Monday, March 30, 2020

March 30, 2020 – Lacrosse Plan


Strength
  • Warmup: 8 minutes 
    • 20 Jumping jacks
    • 10 situps, any style 
    • 5 squats 
    • 1 burpee

  • Workout - 12 rounds, for time  
    • 12 KB Goblet squat clean use 45/30 kettlebell if you have it (scale to your ability) 
      • If you need a video of this exercise go to here and start at 4:30 - Video 
    •  6 Burpee over KB (or the weight you are using) 
      • do a burpee, jump over the weight, do a burpee.

Conditioning – Footwork Day       
  • Dynamic Stretching
  • Starts (10 x 10 yards) (Hand Clap, 3 pt, 4 pt stance)
  • Backward sprints (4 x 40 yards)
  • 10 x 40 yards
  • 2 x Ladder drills or line drills or jump rope for 10 minutes
Stickwork
  • Then your choice of one of the following videos – watch it and then do the drills in it. 
  • Midfield - Medley Shooting Drill | Project 9 Lacrosse - Video 
  • Attack - Drill with Mark Millon | Project 9 Lacrosse - Video
  • Do 10 with strong hand, 15 with weak hand for each drill in the videos.  If they have a pass to you use a GB if you don’t have a partner.
Video Work 
  • Men’s - Breaking Down My Midfield Passing | GAME IQ Ep. 1 - video  
  • Women’s - 8-Meter Shooting Tips with Kayla Treanor - Video

Quote  
“The principle is competing against yourself.
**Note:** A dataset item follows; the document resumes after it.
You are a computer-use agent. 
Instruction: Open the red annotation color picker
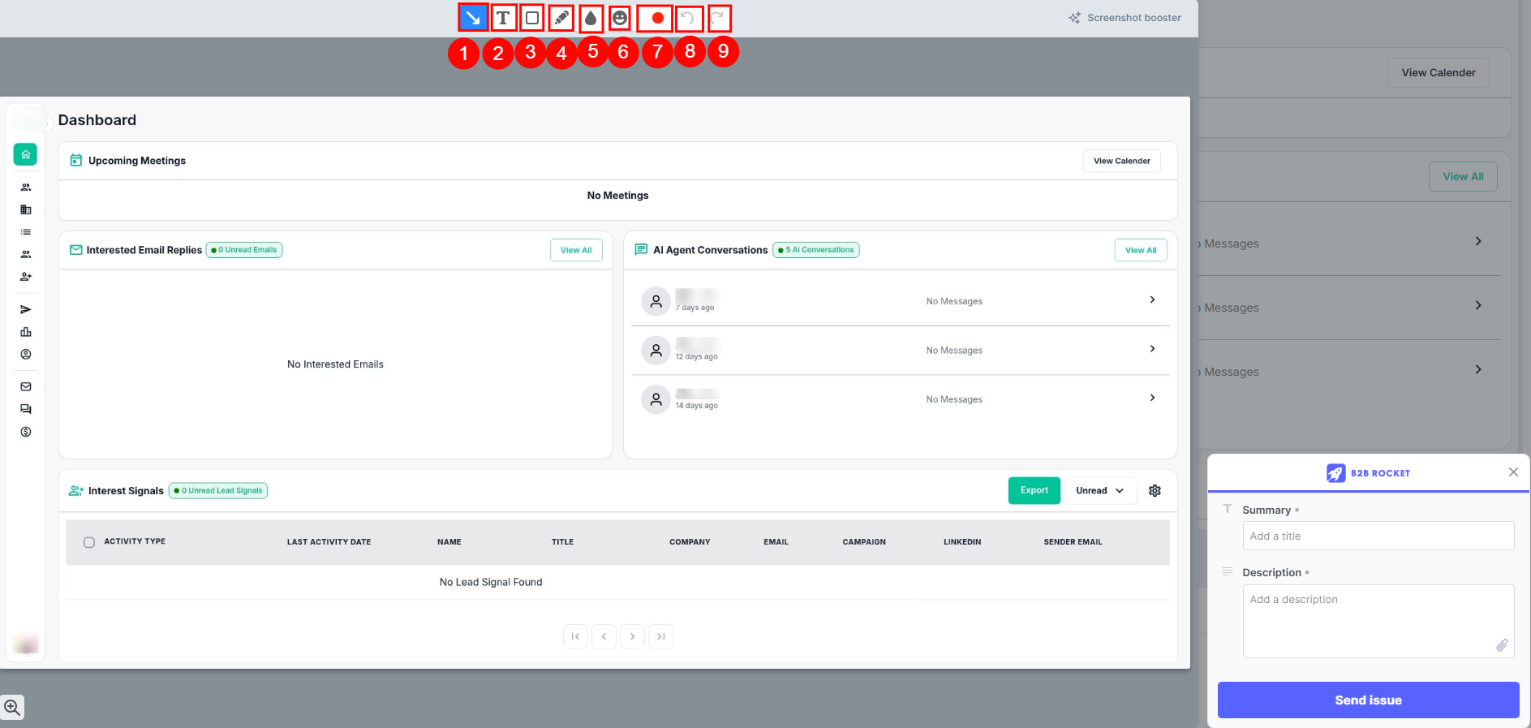[656, 18]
It’s about self-improvement, about being better than you were the day before.”

Friday, March 27, 2020

March 27, 2020 – Lacrosse Plan


Strength

  • Warmup – 3 rounds of
    • 50 Jump Rope or 25 Jumping jacks
    • 5 Burpees
    • 10 Squats
    • 10 Situps
  • Workout – 18 minutes AMRAP (As Many Reps As Possible)
    • 10 Burpees
    • 15 Lunges (left and right = 1)
    • 20 Situps
    • 40 Mountain Climbers (each leg counts as 1)
    • At 7 minute mark – 200 meter run or 100 jump ropes or 100 Jumping Jacks
    • At 14 minute mark – 200 meter run or 100 jump ropes or 100 Jumping Jacks
          Send us your number of rounds and additional reps (e.g. 6 rounds and 10 reps)!!

Conditioning / Footwork
– Pain Storm
  • Dynamic Stretching
  • 180’s - 2 x 40 back start, 2 x 40 front start
    • Sprint one direction at midpoint rotate 180 and finish other way
  • 5 and 10 yard agilities
    • This drill is a full speed backward drill in a 5 or 10 yard area. Defenders will place toes on the line in a good stance & body position (chin over toes). On command, defenders will backpedal 5 or 10 yards, plant foot and sprint forward to the line, then backpedal and plant foot again and sprint past the line.
    • Do 3x at 5 yards and 3x at 10 yards
·         Pain Storm
o   Sprint 40 yards  – 1x
o   20 Burpees
o   Sprint 40 yards  – 1x
o   25 Jumping Jacks
o   Sprint 40 yards  - 2x
o   20 pushups
o   Sprint 40 yards  - 2x
o   20 Air Squats
o   Sprint 40 yards  - 3x
o   30 situps
o   Sprint 40 yards  - 4x
o   20 burpees
o   Sprint 40 yards  - 3x
o   25 jumping jacks
o   Sprint 40 yards  - 2x
o   20 pushups
o   Sprint 40 yards – 1x

Stickwork
Video Work
  • Men’sFilm Break Down: Breaking down a defensive slide mistake – Video
  • Women’s – The Backer Zone Defense: -  Video
Quote
“Continuous effort — not strength or intelligence — is the key to unlocking our potential.”